The climbing was so enticing that I was easily convinced to finally give (outdoors) rope climbing a try. I choose a slab wall that Ryan had free soloed up, seemingly with ease. The climb quickly taught me a lesson about slab climbing: I’m not so great at it. The prospect of slipping and grating my face along the positively sloping rock was a mental road block that I couldn’t get past – as was the no-hands-trust-your-tiny-foot-holds style of climbing. I think I’ll stick to overhangs.
Across the street from the climbs, the Colorado River rushed and rippled past us with frigid water that looked almost good enough to jump into. This was easily one of my favorite crags I’ve ever photographed. There were beautiful climbs, unique landscapes, and even a few creature buddies.

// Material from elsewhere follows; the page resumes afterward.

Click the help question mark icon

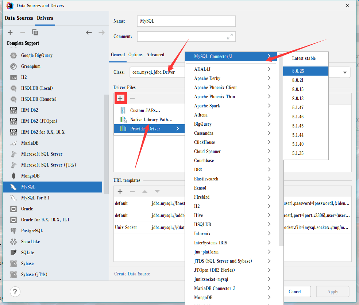pyautogui.click(x=15, y=291)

If I had to pick a highlight of the day for the boys, it would be the 5.8 trad crack, called 30 Seconds Over Potash, that Jeff led. It was pretty intense watching him muscle his way up the route in true Jeff fashion – which means he just powered through the movements with minimal technique and maximum strength. Once he finished placing gear and anchored in, he let the other boys top rope the route while practicing their gear placements.
Perhaps the best photo from the day was snapped on a 5.11c that Ryan, Jeff and Niko spent a chunk of the day working. This route was literally located on the street, the belayer had to stand directly in the road. There were multiple times when we had to shout up for the climber to pause while the belayer pressed up against the rock to let a semi-truck pass by. Ryan gets the photo of the day with his no-hands chalk up, complete with his tongue out against the wall.